Ein ähnliches Denkmuster gibt's doch bei Elterntaxis, wo ich inzwischen mit einem zynischen "Straßen töten, Autos schützen" kommentiere. Und die Autoindustrie hat ebenfalls längst erkannt, dass Angst eine sehr gute Werbung ist – denn die (vermeintlich) gefährlichen Autos wird man ja nicht los, also kauft man sich selbst eines. Ebenso gilt es, Alternativen wie eben E-Scooter oder Pedelecs als "Todesfallen" darzustellen. Ebenso wie die ganze "Du musst viel mehr als das vorgeschriebene machen, sonst hast du gar keine Chance zu überleben!"-Panikmache.
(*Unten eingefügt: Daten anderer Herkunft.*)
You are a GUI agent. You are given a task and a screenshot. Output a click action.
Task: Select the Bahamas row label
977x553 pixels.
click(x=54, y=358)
Leider sind auch die Verbände wie ADFC oder VCD sehr fleißig dabei, diese Angst noch zu befeuern – und ohne sich dem bewusst zu sein, sagen sie eigentlich "werft das Fahrrad weg, in Deutschland ist man nur im Auto sicher!". Auch der Grabenkrieg, ob nun Radwege gut oder schlecht für die Sicherheit sind, dürfte vor allem dazu führen, dass sich viele überall unsicher fühlen. Und wenn man dann Leute hat, die außerorts auf der Fahrbahn fahren, um am Ortsschild auf den Gehweg zu wechseln, haben diejenigen offenbar auch die Argumente dahinter rein gar nicht verstanden…
Interessant ist hier der internationale Vergleich: Das eine Extrem sind die USA, wo ich inzwischen den Eindruck habe, dass Straßen und Autos sogar bewusst für andere gefährlich gemacht werden – denn ein toter Radfahrer/Fußgänger/Kleinwagenfahrer bringt 10 andere dazu, sich einen noch größeren SUV zu kaufen. Anders kann ich mir zumindest nicht erklären, mit welchem Eifer Straßen verteidigt werden, deren Unfallbilanz deutsche Verhältnisse 1970 als sicher erscheinen lässt…
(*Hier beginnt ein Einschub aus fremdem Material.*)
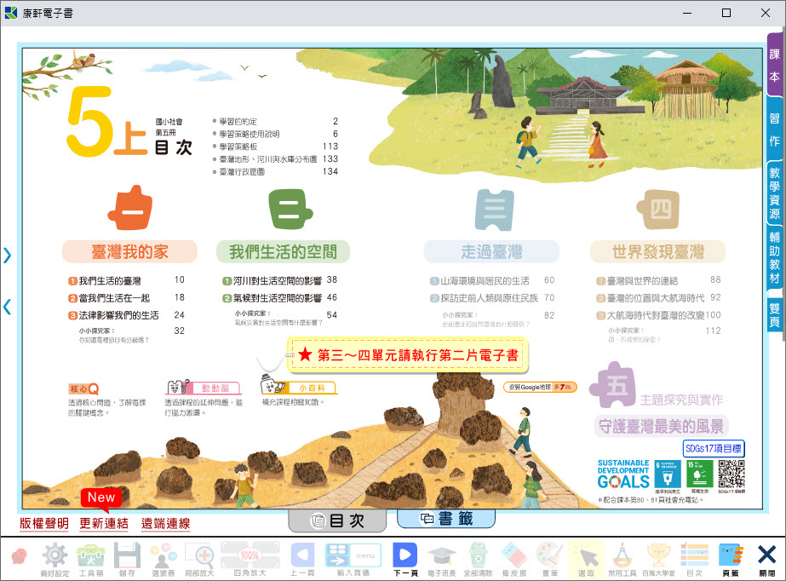Click the 局部放大 magnifier tool
Viewport: 786px width, 581px height.
[198, 558]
Das andere Extrem wiederum sind die Niederlande: Klar gilt die Infrastruktur vielen als die beste der Welt, aber so fehlerfrei, wie es gerne dargestellt und offenbar auch in der dortigen Öffentlichkeit wahrgenommen wird, ist es dann doch bei weitem nicht. Trotzdem gilt es als allgemeiner Konsens "Radfahren in NL ist überall sicher und wer einen Helm trägt ist doofer deutscher Tourist". Und Verbesserungen bewirbt man nicht mit "eine gefährliche Stelle wird entschärft", sondern "eine sichere Stelle wird jetzt noch sicherer". Irgendwie haben es die Niederländer geschafft, ihre Infrastruktur einerseits in der Öffentlichkeit als gut darzustellen, andererseits aber das Interesse an weiteren Verbesserungen aufrecht zu erhalten.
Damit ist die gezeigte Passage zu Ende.